Exercise directions: An exact reproduction of the data below is the required answer.

Record extracts:
---------------
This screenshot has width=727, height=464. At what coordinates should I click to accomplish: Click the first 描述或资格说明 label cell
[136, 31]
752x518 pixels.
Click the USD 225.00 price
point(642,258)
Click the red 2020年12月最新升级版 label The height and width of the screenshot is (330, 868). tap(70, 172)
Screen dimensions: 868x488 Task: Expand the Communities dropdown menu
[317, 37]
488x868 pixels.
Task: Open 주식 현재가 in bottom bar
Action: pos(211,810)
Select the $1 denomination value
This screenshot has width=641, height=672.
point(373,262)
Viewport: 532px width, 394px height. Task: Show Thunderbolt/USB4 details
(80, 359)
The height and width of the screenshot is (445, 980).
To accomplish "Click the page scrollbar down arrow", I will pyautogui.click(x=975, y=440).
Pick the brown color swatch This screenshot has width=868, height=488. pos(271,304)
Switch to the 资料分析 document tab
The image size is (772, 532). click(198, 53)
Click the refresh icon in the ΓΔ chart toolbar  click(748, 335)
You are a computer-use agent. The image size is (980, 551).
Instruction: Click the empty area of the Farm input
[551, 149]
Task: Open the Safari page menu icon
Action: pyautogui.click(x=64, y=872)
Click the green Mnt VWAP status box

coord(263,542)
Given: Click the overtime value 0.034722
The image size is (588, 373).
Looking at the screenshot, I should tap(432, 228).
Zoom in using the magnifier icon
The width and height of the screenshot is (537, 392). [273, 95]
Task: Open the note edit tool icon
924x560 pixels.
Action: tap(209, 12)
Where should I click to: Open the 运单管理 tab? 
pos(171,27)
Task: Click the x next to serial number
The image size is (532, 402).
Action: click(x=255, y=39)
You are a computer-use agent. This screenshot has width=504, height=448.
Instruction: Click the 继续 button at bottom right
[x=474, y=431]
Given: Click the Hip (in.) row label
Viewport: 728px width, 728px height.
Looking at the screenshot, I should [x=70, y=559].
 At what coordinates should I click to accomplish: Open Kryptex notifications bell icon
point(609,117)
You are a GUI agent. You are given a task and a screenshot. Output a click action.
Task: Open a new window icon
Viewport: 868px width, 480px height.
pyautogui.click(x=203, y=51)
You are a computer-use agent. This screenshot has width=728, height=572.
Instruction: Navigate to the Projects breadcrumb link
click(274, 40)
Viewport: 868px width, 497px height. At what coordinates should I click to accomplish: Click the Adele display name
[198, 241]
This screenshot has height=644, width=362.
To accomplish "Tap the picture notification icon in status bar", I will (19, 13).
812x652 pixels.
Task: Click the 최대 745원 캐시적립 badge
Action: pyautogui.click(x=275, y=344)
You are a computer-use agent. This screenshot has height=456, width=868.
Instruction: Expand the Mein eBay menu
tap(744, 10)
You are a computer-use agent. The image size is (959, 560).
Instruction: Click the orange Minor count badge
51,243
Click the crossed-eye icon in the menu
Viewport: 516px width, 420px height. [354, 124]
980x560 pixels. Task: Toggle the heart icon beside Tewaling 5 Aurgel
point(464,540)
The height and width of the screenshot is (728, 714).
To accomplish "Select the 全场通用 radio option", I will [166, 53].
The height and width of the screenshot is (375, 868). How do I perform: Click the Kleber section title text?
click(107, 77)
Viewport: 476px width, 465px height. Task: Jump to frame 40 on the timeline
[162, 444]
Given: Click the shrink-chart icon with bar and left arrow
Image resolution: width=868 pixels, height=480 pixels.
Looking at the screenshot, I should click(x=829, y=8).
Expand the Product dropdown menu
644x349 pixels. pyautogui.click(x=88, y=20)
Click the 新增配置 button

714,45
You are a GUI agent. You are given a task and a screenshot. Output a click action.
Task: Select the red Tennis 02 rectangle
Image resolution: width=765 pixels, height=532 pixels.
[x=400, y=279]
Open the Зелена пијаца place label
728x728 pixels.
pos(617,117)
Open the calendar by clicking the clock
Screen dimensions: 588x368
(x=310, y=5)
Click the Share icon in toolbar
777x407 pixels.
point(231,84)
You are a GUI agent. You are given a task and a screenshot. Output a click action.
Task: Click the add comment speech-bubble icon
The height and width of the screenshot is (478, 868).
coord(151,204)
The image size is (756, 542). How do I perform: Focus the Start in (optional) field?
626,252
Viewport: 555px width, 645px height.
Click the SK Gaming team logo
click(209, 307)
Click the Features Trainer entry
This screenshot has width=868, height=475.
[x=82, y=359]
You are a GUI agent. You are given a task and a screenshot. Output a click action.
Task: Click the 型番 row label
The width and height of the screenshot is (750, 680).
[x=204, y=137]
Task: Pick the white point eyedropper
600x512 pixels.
---------------
Written solution:
This screenshot has width=727, height=464. At what coordinates should I click to accomplish: Click the first 描述或资格说明 label cell
[136, 31]
752x518 pixels.
Click the USD 225.00 price
point(642,258)
Click the red 2020年12月最新升级版 label The height and width of the screenshot is (330, 868). tap(70, 172)
Screen dimensions: 868x488 Task: Expand the Communities dropdown menu
[317, 37]
488x868 pixels.
Task: Open 주식 현재가 in bottom bar
Action: pos(211,810)
Select the $1 denomination value
This screenshot has width=641, height=672.
point(373,262)
Viewport: 532px width, 394px height. Task: Show Thunderbolt/USB4 details
(80, 359)
The height and width of the screenshot is (445, 980).
To accomplish "Click the page scrollbar down arrow", I will pyautogui.click(x=975, y=440).
Pick the brown color swatch This screenshot has width=868, height=488. pos(271,304)
Switch to the 资料分析 document tab
The image size is (772, 532). click(198, 53)
Click the refresh icon in the ΓΔ chart toolbar  click(748, 335)
You are a computer-use agent. The image size is (980, 551).
Instruction: Click the empty area of the Farm input
[551, 149]
Task: Open the Safari page menu icon
Action: pyautogui.click(x=64, y=872)
Click the green Mnt VWAP status box

coord(263,542)
Given: Click the overtime value 0.034722
The image size is (588, 373).
Looking at the screenshot, I should tap(432, 228).
Zoom in using the magnifier icon
The width and height of the screenshot is (537, 392). [273, 95]
Task: Open the note edit tool icon
924x560 pixels.
Action: tap(209, 12)
Where should I click to: Open the 运单管理 tab? 
pos(171,27)
Task: Click the x next to serial number
The image size is (532, 402).
Action: click(x=255, y=39)
You are a computer-use agent. This screenshot has width=504, height=448.
Instruction: Click the 继续 button at bottom right
[x=474, y=431]
Given: Click the Hip (in.) row label
Viewport: 728px width, 728px height.
Looking at the screenshot, I should [x=70, y=559].
 At what coordinates should I click to accomplish: Open Kryptex notifications bell icon
point(609,117)
You are a GUI agent. You are given a task and a screenshot. Output a click action.
Task: Open a new window icon
Viewport: 868px width, 480px height.
pyautogui.click(x=203, y=51)
You are a computer-use agent. This screenshot has width=728, height=572.
Instruction: Navigate to the Projects breadcrumb link
click(274, 40)
Viewport: 868px width, 497px height. At what coordinates should I click to accomplish: Click the Adele display name
[198, 241]
This screenshot has height=644, width=362.
To accomplish "Tap the picture notification icon in status bar", I will (19, 13).
812x652 pixels.
Task: Click the 최대 745원 캐시적립 badge
Action: pyautogui.click(x=275, y=344)
You are a computer-use agent. This screenshot has height=456, width=868.
Instruction: Expand the Mein eBay menu
tap(744, 10)
You are a computer-use agent. The image size is (959, 560).
Instruction: Click the orange Minor count badge
51,243
Click the crossed-eye icon in the menu
Viewport: 516px width, 420px height. [354, 124]
980x560 pixels. Task: Toggle the heart icon beside Tewaling 5 Aurgel
point(464,540)
The height and width of the screenshot is (728, 714).
To accomplish "Select the 全场通用 radio option", I will [166, 53].
The height and width of the screenshot is (375, 868). How do I perform: Click the Kleber section title text?
click(107, 77)
Viewport: 476px width, 465px height. Task: Jump to frame 40 on the timeline
[162, 444]
Given: Click the shrink-chart icon with bar and left arrow
Image resolution: width=868 pixels, height=480 pixels.
Looking at the screenshot, I should click(x=829, y=8).
Expand the Product dropdown menu
644x349 pixels. pyautogui.click(x=88, y=20)
Click the 新增配置 button

714,45
You are a GUI agent. You are given a task and a screenshot. Output a click action.
Task: Select the red Tennis 02 rectangle
Image resolution: width=765 pixels, height=532 pixels.
[x=400, y=279]
Open the Зелена пијаца place label
728x728 pixels.
pos(617,117)
Open the calendar by clicking the clock
Screen dimensions: 588x368
(x=310, y=5)
Click the Share icon in toolbar
777x407 pixels.
point(231,84)
You are a GUI agent. You are given a task and a screenshot. Output a click action.
Task: Click the add comment speech-bubble icon
The height and width of the screenshot is (478, 868).
coord(151,204)
The image size is (756, 542). How do I perform: Focus the Start in (optional) field?
626,252
Viewport: 555px width, 645px height.
Click the SK Gaming team logo
click(209, 307)
Click the Features Trainer entry
This screenshot has width=868, height=475.
[x=82, y=359]
You are a GUI agent. You are given a task and a screenshot. Output a click action.
Task: Click the 型番 row label
The width and height of the screenshot is (750, 680).
[x=204, y=137]
Task: Pick the white point eyedropper
600x512 pixels.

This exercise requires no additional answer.